By Meeyoung Cho
SEOUL (Reuters) - Crude oil futures declined on Wednesday, heading back towards $30 a barrel as profit-taking wiped out a chunk of the gains notched up in the previous session on hopes for output cuts.
Prices were also dampened by a bigger-than-expected build in U.S. crude inventory and worries about the economy in China, the world's second-largest oil consumer.
Brent crude had declined 18 cents to $31.62 a barrel by 0611 GMT, after hitting a session low of $31.05 a barrel. It settled up $1.30 at $31.80 on Tuesday.
U.S. crude fell 46 cents to $30.99 a barrel, recovering slightly from a session low of $30.30 a barrel. It ended Tuesday $1.11 higher at $31.45 a barrel.

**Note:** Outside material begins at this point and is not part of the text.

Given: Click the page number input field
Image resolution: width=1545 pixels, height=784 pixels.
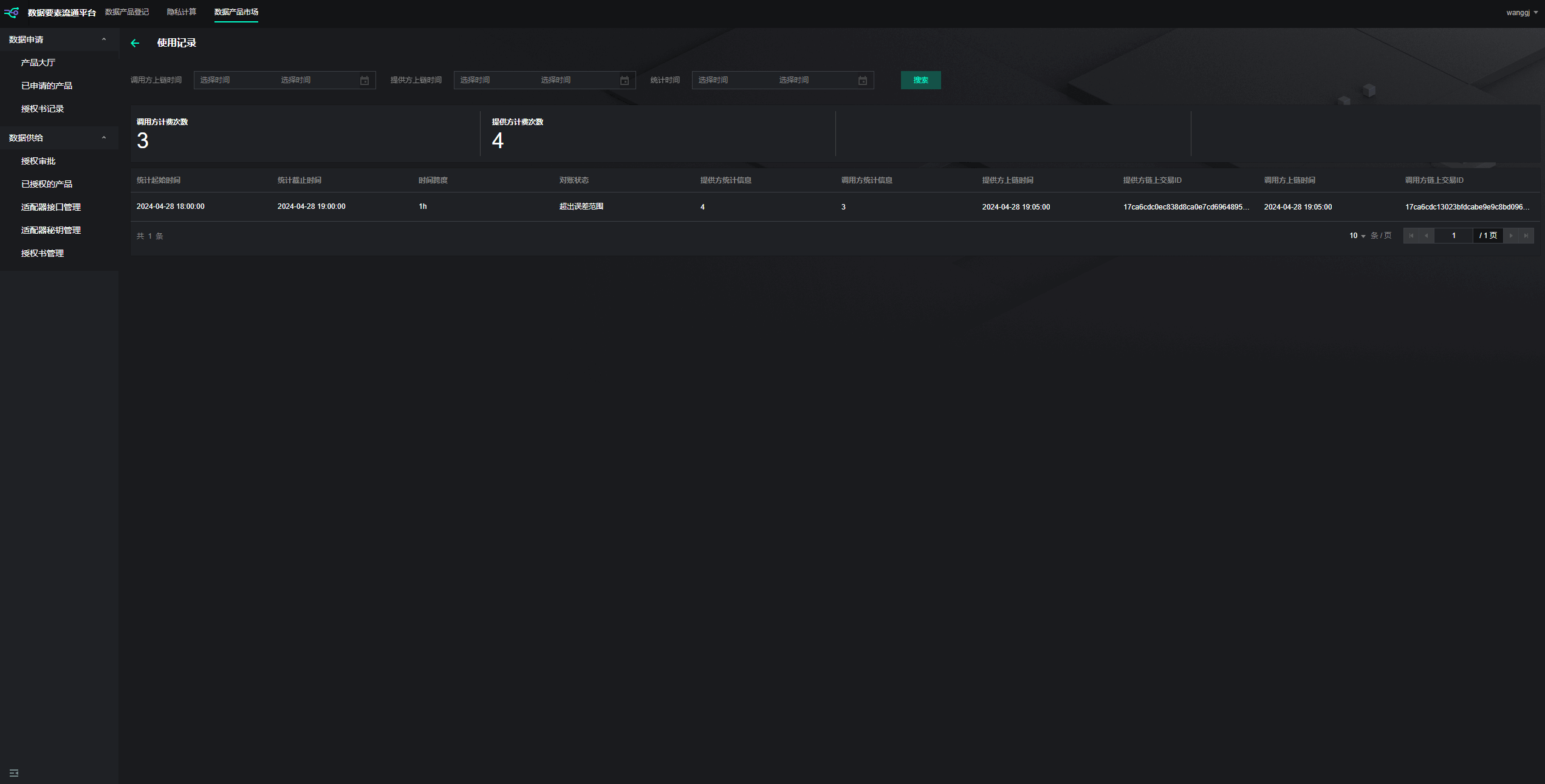Looking at the screenshot, I should point(1453,236).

"The positive sentiment stemmed from strong U.S. corporate earnings and talk of OPEC and Russia considering production cuts. We consider the likelihood of any agreement between these parties as extremely low," ANZ said in a note on Wednesday.
"However, rising U.S. crude stockpiles are likely to remain a headwind in the near term. At the current pace, the U.S. crude stockpiles will cross the all-time high of April last year in the next month."
Daniel Ang at Phillip Futures said: "With the U.S. ability to produce oil in much higher quantities, it will be difficult to support prices with supply cuts. Therefore, it is probably the case that even if major producers want higher prices, they may not be able to achieve this without everyone's blessing."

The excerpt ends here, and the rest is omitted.